Basilica Cistern, Keajaiban Bawah Tanah di Istanbul

Ruangan bawah tanah luas itu dikenal dengan nama Basilica Cistern, atau Yerebatan Sarnici dalam Bahasa Turki. Cistern berarti bangunan penampung air yang biasanya dibangun di bawah tanah. Basilica Cistern yang ditemukan sekarang ini dibangun ulang pada masa Justinianus I (527-565 M), seorang kaisar Bizantium. Ini berarti bangunan bersejarah ini sudah berumur hampir 1500 tahun.

Sumber Air Ibukota Romawi Timur

Saat memutuskan untuk membangun kota baru impiannya demi menyaingi Roma, Kaisar Konstantin membangun berbagai proyek ambisius dan megah. Setelah membangun istananya, ia menghiasi kota dengan gereja Hagia Sophia, gereja Hagia Irene, tempat kontes balapan kuda, juga Forum tempat dilaksanakannya acara-acara besar.

Akan tetapi, kota metropolitan ini memiliki satu kekurangan: air bersih. Sebab di Konstantinopel, tidak ada sumber air bersih yang tersedia dalam jumlah besar. Kekaisaran harus menyalurkan air bersih dari sumber-sumber air yang terletak jauh di luar kota.

Khawatir akan masalah keringnya sumber air pada masa tertentu dan kurangnya pasokan air bersih jika sewaktu-waktu kota dikepung, para kaisar lalu membangun beberapa cistern atau perigi bawah tanah untuk menampung air dalam jumlah besar.

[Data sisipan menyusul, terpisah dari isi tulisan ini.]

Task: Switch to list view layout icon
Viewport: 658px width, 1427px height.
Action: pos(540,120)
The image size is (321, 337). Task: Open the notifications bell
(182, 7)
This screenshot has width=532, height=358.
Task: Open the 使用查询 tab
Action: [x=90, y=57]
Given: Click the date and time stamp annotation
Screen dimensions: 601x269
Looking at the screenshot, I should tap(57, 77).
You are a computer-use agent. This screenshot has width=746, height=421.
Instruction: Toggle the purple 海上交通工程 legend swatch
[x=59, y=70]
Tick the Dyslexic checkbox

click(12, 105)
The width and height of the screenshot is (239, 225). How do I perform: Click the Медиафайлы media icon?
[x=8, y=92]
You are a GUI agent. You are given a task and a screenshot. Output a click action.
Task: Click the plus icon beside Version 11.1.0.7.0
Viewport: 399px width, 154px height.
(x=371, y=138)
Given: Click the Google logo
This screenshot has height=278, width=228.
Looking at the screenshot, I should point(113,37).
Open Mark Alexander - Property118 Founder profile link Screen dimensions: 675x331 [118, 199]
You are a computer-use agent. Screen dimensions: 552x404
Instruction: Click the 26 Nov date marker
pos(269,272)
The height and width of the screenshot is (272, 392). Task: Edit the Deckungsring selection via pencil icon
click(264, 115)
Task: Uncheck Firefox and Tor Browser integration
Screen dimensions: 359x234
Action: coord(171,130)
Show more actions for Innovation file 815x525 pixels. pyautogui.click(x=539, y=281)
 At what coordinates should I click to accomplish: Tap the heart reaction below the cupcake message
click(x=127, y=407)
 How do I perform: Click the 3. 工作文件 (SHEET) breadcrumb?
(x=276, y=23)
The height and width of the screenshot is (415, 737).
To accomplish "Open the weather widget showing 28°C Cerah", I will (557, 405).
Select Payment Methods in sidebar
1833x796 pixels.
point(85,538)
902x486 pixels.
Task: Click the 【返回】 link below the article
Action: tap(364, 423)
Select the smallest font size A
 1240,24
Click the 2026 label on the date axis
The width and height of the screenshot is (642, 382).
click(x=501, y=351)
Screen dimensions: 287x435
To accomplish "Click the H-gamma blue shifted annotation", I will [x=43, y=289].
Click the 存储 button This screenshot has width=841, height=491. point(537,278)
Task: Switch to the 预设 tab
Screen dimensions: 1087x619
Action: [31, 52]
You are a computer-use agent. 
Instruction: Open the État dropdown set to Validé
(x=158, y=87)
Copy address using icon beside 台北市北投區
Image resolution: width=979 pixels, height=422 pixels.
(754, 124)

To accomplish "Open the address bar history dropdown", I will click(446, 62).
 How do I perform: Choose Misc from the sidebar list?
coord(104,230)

Selain Basilica Cistern, terdapat pula penampungan air lain seperti Philoxenus Cistern, Theodosius Cistern, Nakilbent Cistern, dan ratusan penampungan lainnya yang dibangun pada masa kota itu masih bernama Konstantinopel. Pada masanya, Basilica Cistern dapat menampung sekira 100.000 ton air bersih.

Arsitektur Khas Bizantium

Basilica Cistern dibangun sepanjang 140 m dan selebar 70 m dan membentuk persegi panjang. Waduk bawah tanah ini menyangga tanah di atasnya dengan 336 tiang, yang setiap tiangnya memiliki tinggi 9 m.  Tiang tiang ini berbentuk lingkaran dengan pondasi persegi. Yang lebih menarik, beberapa dasar tiang bahkan dihiasi ukiran kepala Medusa, makhluk mitologi Yunani dengan wujud wanita cantik berambut ular, konon siapa saja yang menatap matanya akan dikutuk menjadi batu. Lantainya terbuat dari bata yang diplester dengan lapisan mortar tebal untuk membuatnya kedap air. Lantai ini hingga sekarang masih tergenang air dan menjadi rumah untuk ikan-ikan karper.

Beberapa tiang-tiang yang ada mencerminkan gaya Dorian dan Corinthian, yang menunjukkan pengaruh elemen budaya Yunani Kuno. Bagian atas setiap tiang dihubungkan satu sama lain dengan lengkungan-lengkungan khas Bizantium. Dengan semua ini, total luas Basilica Cistern adalah 9.800 m2.

Renovasi Berkali-kali

Saat pertama kali dibangun, ruangan seluas dua lapangan bola ini dimaksudkan untuk tempat pertemuan dan juga dapat difungsikan sebagai pusat kesenian. Setelah difungsikan sebagai tempat penampungan air, Cistern ini lalu menyuplai pasokan air bersih untuk istana kaisar dan bangunan-bangunan sekitarnya.

Meskipun masyhur di dunia barat setelah Gyllius menuliskan tentang penemuannya atas reruntuhan Cistern ini, tetapi renovasi pasca-penemuan pertama kali baru dilakukan pada 1723 pada masa Sultan Ahmed III, yang memerintahkan arsitek Mehmet Agha. Renovasi selanjutnya baru dilakukan setelah hampir 200 tahun yaitu pada masa pemerintahan Sultan Abdul Hamid II.

Setelah pembentukan Republik Turki, pemerintah Kota Istanbul kembali melakukan renovasi pada tahun 1987, dan membuka Basilica Cistern untuk tujuan turistik dan wisata. Renovasi lainnya dilakukan pada tahun 1994.